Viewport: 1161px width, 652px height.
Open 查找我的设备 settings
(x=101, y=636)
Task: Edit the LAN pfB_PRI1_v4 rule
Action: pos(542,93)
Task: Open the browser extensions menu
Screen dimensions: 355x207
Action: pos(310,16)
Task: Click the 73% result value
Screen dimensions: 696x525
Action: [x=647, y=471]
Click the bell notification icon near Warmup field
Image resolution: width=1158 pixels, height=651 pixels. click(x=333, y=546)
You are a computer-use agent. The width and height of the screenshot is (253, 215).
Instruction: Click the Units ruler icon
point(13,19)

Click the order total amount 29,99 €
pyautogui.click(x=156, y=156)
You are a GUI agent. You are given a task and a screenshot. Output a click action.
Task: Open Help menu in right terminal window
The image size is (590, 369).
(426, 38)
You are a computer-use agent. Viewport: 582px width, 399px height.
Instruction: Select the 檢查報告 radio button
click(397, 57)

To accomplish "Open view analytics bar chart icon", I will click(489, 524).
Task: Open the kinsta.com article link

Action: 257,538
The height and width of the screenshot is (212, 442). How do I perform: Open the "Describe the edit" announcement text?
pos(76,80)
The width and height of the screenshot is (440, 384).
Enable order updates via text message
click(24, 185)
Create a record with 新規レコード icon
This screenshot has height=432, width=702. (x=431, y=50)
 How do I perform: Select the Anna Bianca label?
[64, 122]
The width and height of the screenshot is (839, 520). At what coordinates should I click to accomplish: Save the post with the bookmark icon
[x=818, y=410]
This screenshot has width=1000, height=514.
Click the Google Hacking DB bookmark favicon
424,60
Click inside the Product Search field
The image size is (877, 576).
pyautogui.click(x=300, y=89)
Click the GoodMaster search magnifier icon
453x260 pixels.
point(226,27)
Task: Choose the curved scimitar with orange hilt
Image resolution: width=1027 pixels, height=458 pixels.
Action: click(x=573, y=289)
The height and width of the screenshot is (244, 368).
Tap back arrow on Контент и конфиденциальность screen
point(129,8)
===============
ABOUT THIS EXERCISE:
Recopy the entries above exactly, with every line included.

EXPECTED ANSWER:
Viewport: 1161px width, 652px height.
Open 查找我的设备 settings
(x=101, y=636)
Task: Edit the LAN pfB_PRI1_v4 rule
Action: pos(542,93)
Task: Open the browser extensions menu
Screen dimensions: 355x207
Action: pos(310,16)
Task: Click the 73% result value
Screen dimensions: 696x525
Action: [x=647, y=471]
Click the bell notification icon near Warmup field
Image resolution: width=1158 pixels, height=651 pixels. click(x=333, y=546)
You are a computer-use agent. The width and height of the screenshot is (253, 215).
Instruction: Click the Units ruler icon
point(13,19)

Click the order total amount 29,99 €
pyautogui.click(x=156, y=156)
You are a GUI agent. You are given a task and a screenshot. Output a click action.
Task: Open Help menu in right terminal window
The image size is (590, 369).
(426, 38)
You are a computer-use agent. Viewport: 582px width, 399px height.
Instruction: Select the 檢查報告 radio button
click(397, 57)

To accomplish "Open view analytics bar chart icon", I will click(489, 524).
Task: Open the kinsta.com article link

Action: 257,538
The height and width of the screenshot is (212, 442). How do I perform: Open the "Describe the edit" announcement text?
pos(76,80)
The width and height of the screenshot is (440, 384).
Enable order updates via text message
click(24, 185)
Create a record with 新規レコード icon
This screenshot has height=432, width=702. (x=431, y=50)
 How do I perform: Select the Anna Bianca label?
[64, 122]
The width and height of the screenshot is (839, 520). At what coordinates should I click to accomplish: Save the post with the bookmark icon
[x=818, y=410]
This screenshot has width=1000, height=514.
Click the Google Hacking DB bookmark favicon
424,60
Click inside the Product Search field
The image size is (877, 576).
pyautogui.click(x=300, y=89)
Click the GoodMaster search magnifier icon
453x260 pixels.
point(226,27)
Task: Choose the curved scimitar with orange hilt
Image resolution: width=1027 pixels, height=458 pixels.
Action: click(x=573, y=289)
The height and width of the screenshot is (244, 368).
Tap back arrow on Контент и конфиденциальность screen
point(129,8)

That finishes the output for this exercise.